Exercise aim
Can you lay out the listing below as a JSON list of strings, one string per line with blank lines left out, beginning at the line that contains "Where should I click to: Open" and continuing through the end of the listing?
Start of Listed records
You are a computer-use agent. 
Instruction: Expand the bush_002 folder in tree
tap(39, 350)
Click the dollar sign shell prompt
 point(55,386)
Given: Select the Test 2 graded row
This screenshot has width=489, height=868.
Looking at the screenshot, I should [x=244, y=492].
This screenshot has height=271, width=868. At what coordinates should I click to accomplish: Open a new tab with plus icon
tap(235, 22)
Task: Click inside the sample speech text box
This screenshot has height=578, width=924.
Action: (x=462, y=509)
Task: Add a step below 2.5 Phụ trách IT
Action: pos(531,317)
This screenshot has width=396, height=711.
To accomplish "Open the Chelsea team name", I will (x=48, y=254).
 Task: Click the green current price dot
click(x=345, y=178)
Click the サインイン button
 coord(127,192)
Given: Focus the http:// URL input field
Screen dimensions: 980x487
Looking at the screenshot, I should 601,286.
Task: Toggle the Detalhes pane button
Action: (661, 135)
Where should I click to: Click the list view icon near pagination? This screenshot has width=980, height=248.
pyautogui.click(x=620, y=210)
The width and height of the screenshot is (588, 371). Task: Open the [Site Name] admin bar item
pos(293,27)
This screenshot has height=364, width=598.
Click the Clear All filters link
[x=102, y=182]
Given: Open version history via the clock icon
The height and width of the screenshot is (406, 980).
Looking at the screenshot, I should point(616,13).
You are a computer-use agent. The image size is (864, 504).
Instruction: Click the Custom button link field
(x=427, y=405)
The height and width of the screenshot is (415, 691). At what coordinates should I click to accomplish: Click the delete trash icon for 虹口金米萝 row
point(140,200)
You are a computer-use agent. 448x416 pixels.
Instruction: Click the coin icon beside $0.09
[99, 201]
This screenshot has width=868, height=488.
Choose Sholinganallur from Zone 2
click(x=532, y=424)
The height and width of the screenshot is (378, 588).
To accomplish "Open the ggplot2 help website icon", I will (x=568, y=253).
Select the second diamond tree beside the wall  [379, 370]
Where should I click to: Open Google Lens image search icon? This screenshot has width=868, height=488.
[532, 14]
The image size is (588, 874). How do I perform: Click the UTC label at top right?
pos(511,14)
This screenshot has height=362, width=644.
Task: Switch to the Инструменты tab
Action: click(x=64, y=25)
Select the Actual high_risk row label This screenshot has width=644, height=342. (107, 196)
End of Listed records
Reply
[
  "Where should I click to: Open Google Lens image search icon? This screenshot has width=868, height=488.",
  "[532, 14]",
  "The image size is (588, 874). How do I perform: Click the UTC label at top right?",
  "pos(511,14)",
  "This screenshot has height=362, width=644.",
  "Task: Switch to the Инструменты tab",
  "Action: click(x=64, y=25)",
  "Select the Actual high_risk row label This screenshot has width=644, height=342. (107, 196)"
]